I lunched with my old Triple M mate Doug Mulray the other day, and his words of advice came back to me after another colleague teased me because the S&P/ASX 200 has not reached my forecasted 5500-level.
My response to my fair-weather friend was on par with the low-standard sledging of our much improved Test team. Does anyone recall the days when sledgers were both cutting and amusing?
Anyway, my comeback was: “Shut up! What are you whinging about? You made money this year, if you took my advice on where stocks were heading!”
Sure, it was accurate and aggressive, if you add in my tone, but it was not clever, biting and amusing, which great sledging should be.
When I worked with Mulray in the late ‘80s, his sidekick was one Andrew Denton and I once asked them what was the secret to their fast, witty and very appropriate comebacks. Doug volunteered: “Always rehearse your ad libs, Switz!”
If I had taken his advice, I would have expected a smart Alec to tease me if 5441.4 – the closing high on October 28 – ends up being the best for the year.
The good news
So a well-rehearsed response would have gone like this:
- First, it is only 58.6 points off 5500 and, given the forecasting of an index high for any one year is a mug’s game, it’s not a bad result.
- Second, for the year we are up around 11%, after about a 5% pullback and, if you add in dividends of say 5%, that’s a 16% gain – not a bad pay-off for something given to you by a ‘mug’!
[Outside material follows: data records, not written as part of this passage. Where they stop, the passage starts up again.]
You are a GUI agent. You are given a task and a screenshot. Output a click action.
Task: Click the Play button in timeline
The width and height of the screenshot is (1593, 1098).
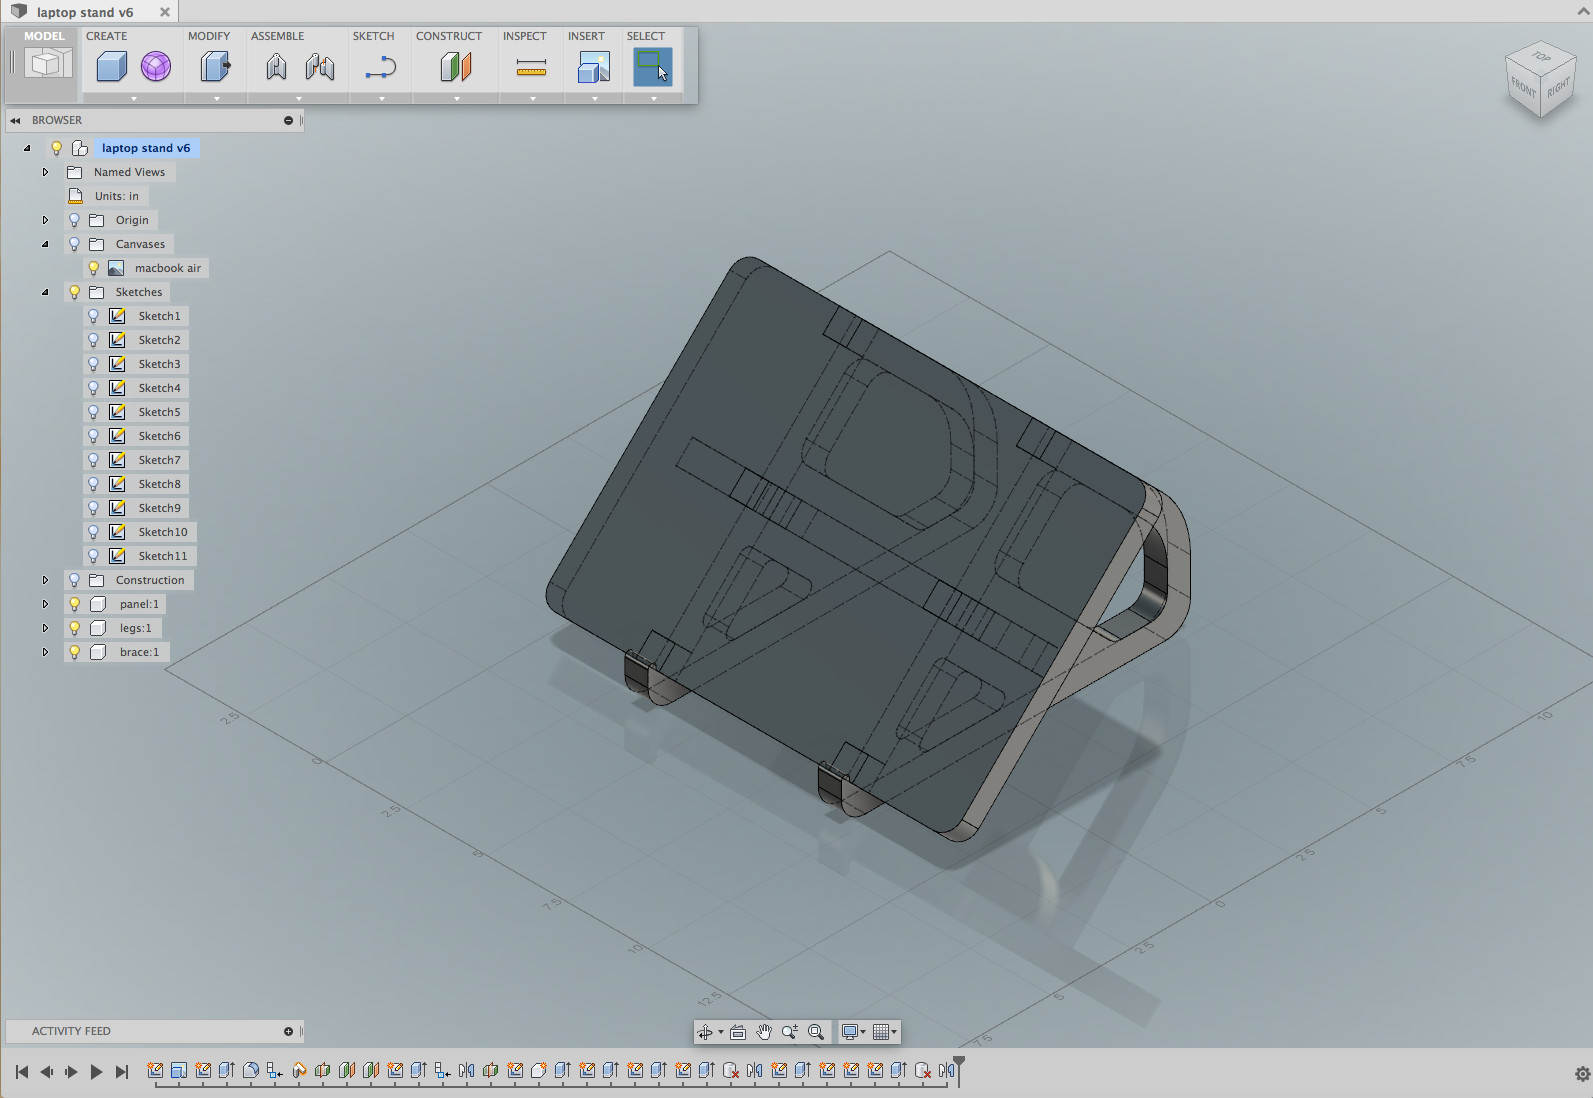coord(96,1072)
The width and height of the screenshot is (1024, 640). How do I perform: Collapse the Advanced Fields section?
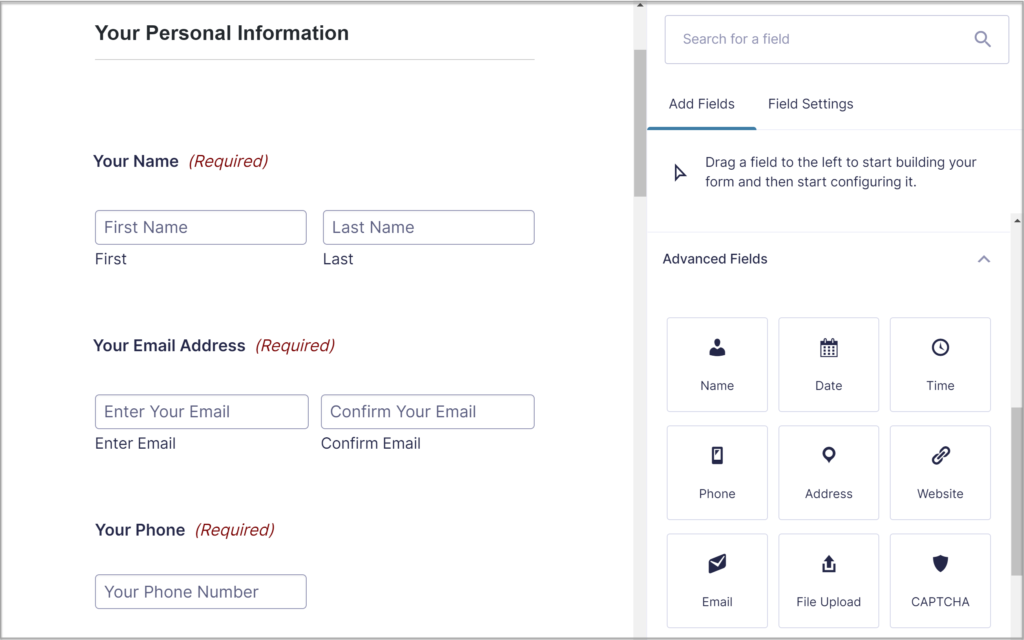pyautogui.click(x=984, y=258)
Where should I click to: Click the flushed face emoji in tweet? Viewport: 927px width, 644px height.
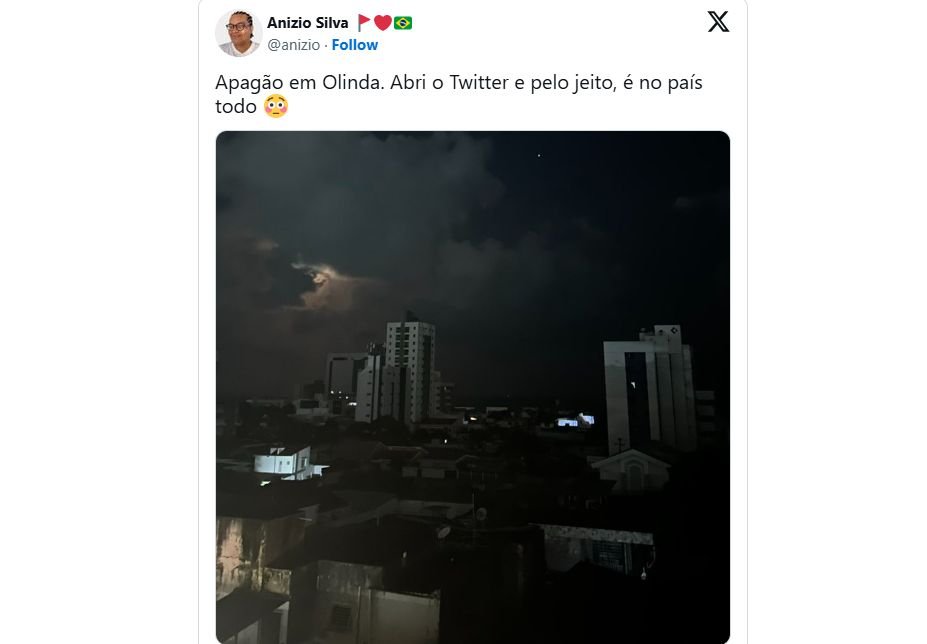coord(276,107)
- Third, if you’d taken our income portfolio, you would have been up 23.11% by November 29. And if you were a risk taker, you’d be 25.57% up. These two portfolios have beaten the index by 3.8% and 6.3% respectively. These are pretty good results, considering we do not stick our necks out with high-risk businesses. (If you want more details on this then check out our December 2 Switzer Super Report [1])
- Fourth, we did a really good job forecasting on the local economy, with yours truly giving the poor old RBA a bagging on being too slow to cut rates. I think they’re just about right now. We also put money on a resurgent China and an economic comeback for Japan. Regulars might recall that I actually bought two Armani ties when I was in Tokyo, which I argued was a classic case of how the lower yen was going to help Japanese economic growth. And I even called an improving Europe, when I was on the Greek island of Patmos in June and now most of the global economic commentators have jumped on the slow-moving, yet improving, Euro-economy bandwagon.
Sure, some of our experts might have made the odd wrong individual call on a stock but we nailed plenty of good ones over the year.
An even better 2014
For next year, I believe we are looking at another solid year for stocks, as the economic pick ups for Europe and Japan get more solidity. The experts I listen to think European-exposed funds should have a good year. I like the fact that private equity companies are now into Spain and Italy, which is a positive sign that the smart value hunters are giving us a leg up.
All the omens on the US economy scream that tapering will start early in 2014 Remember, the $US85 billion bond-buying with QE3 will only be peeled back to around $US75 billion, or maybe $US65 billion, and so there won’t be a massive liquidity dry up effect, which in turn could push rates much higher.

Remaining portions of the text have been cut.